## Task: Web Scraping

Your task is to scrape all Hindi movies data, including name, year, director, rating, genre, top 5 cast, and image poster, and update this information in an Excel sheet. Scraping the data is at your discretion; you can scrape from any website.

Note:

* In the image column, you need to scrape the URL for the particular movie image.
* You have to submit your Excel sheet along with the Python script with clear documentation.





## Import Modules

In [1]:
import pandas as pd
import requests
from bs4 import BeautifulSoup


## Request page source from URL

In [2]:
# URL of the IMDb page
url = 'https://www.imdb.com/list/ls004221468/'
response = requests.get(url)
response

<Response [403]>

In [3]:
# URL of the IMDb page
url = 'https://www.imdb.com/list/ls004221468/'
headers = {'User-Agent': 'Mozilla/5.0 (Windows NT 10.0; Win64; x64) AppleWebKit/537.36 (KHTML, like Gecko) Chrome/91.0.4472.124 Safari/537.36'}
response = requests.get(url, headers=headers)
response

<Response [200]>

In [4]:
# Check if the request was successful
if response.status_code == 200:
    print("Request was successful.")
else:
    print(f"Request failed with status code: {response.status_code}")

Request was successful.


In [5]:
## display the page content
# response.content

In [6]:
soup = BeautifulSoup(response.content, 'html.parser')
#print(soup.prettify())

In [7]:
# Function to get movie details from IMDb page
def get_movie_details(movie_link, headers):
    # Function to get movie details from IMDb page
    response = requests.get(movie_link, headers=headers)
    soup = BeautifulSoup(response.content, 'html.parser')
    cast_tags= soup.find_all('a', class_='sc-bfec09a1-1 gCQkeh')
    # Extract the top 5 cast names
    top_5_cast = [tag.text for tag in cast_tags[:5]]
    genre_tags=soup.find_all('a', class_="ipc-chip ipc-chip--on-baseAlt")
    genre=[tag.find('span', class_='ipc-chip__text').text for tag in genre_tags]
    #print(top_5_cast)
    #print(genre)
    return genre, ', '.join(top_5_cast)

In [None]:
# Lists to store the movie data
movies = []

# Find all movie containers
movie_containers = soup.find_all('div', class_='ipc-metadata-list-summary-item__c')

#print(movie_containers)

# Loop through each movie container to extract data
for container in movie_containers:
  # Movie name and year
  Name = container.find('h3', class_='ipc-title__text').text.strip('()')
  # Remove leading numbers and periods from movie name
  Movie_Name = ' '.join(Name.split(' ')[1:])
  #print(Movie_Name)
  Year = container.find('span', class_='sc-b189961a-8 kLaxqf dli-title-metadata-item').text.strip('()')
  #print(Year)
  director_tags = container.find_all('span', class_='sc-74bf520e-5 ePoirh')
  director_tags1=[tag.find('a', class_='ipc-link ipc-link--base dli-director-item') for tag in director_tags]
  Director = [director.text for director in director_tags1 if director is not None]

  #print(Director)
  Rating = container.find('span', class_='ipc-rating-star--rating').text.strip('()')
  #print(Rating)
  #Cast = container.find('span', class_='sc-74bf520e-5 ePoirh').find('a')
  #print(Cast)
  # Image URL
  image_tag = container.find('img')
  image_url = image_tag['src'] if image_tag else 'N/A'
  #print(image_url)

  link=container.find('a')['href']
  #print(link)
  # Extract the link to the movie's individual page
  movie_link = 'https://www.imdb.com' + link
  #print(movie_link)

  # Get genre and top 5 cast from the movie's individual page
  genre, top_5_cast = get_movie_details(movie_link, headers)

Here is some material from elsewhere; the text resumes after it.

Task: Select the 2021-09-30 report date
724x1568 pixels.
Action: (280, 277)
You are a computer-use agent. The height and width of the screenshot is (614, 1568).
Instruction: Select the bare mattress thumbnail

  # Join the Director and genre lists into comma-separated strings
  Director_str = ', '.join(Director)
  genre_str = ', '.join(genre)

  # Append movie data to the list
  movies.append([Movie_Name, Year, Director_str, genre_str, top_5_cast,  Rating, image_url])

  # Sleep to avoid overwhelming the server
  #time.sleep(1)

# Create a DataFrame from the movie list
df = pd.DataFrame(movies, columns=['Movie', 'Year', 'Director', 'Genre', 'Top 5 Cast', 'Rating', 'Image_URL']) #

# Save the DataFrame to an Excel file
df.to_excel('imdb_hindi_movies.xlsx', index=False)


print("Data has been successfully scraped and saved to imdb_hindi_movies.xlsx")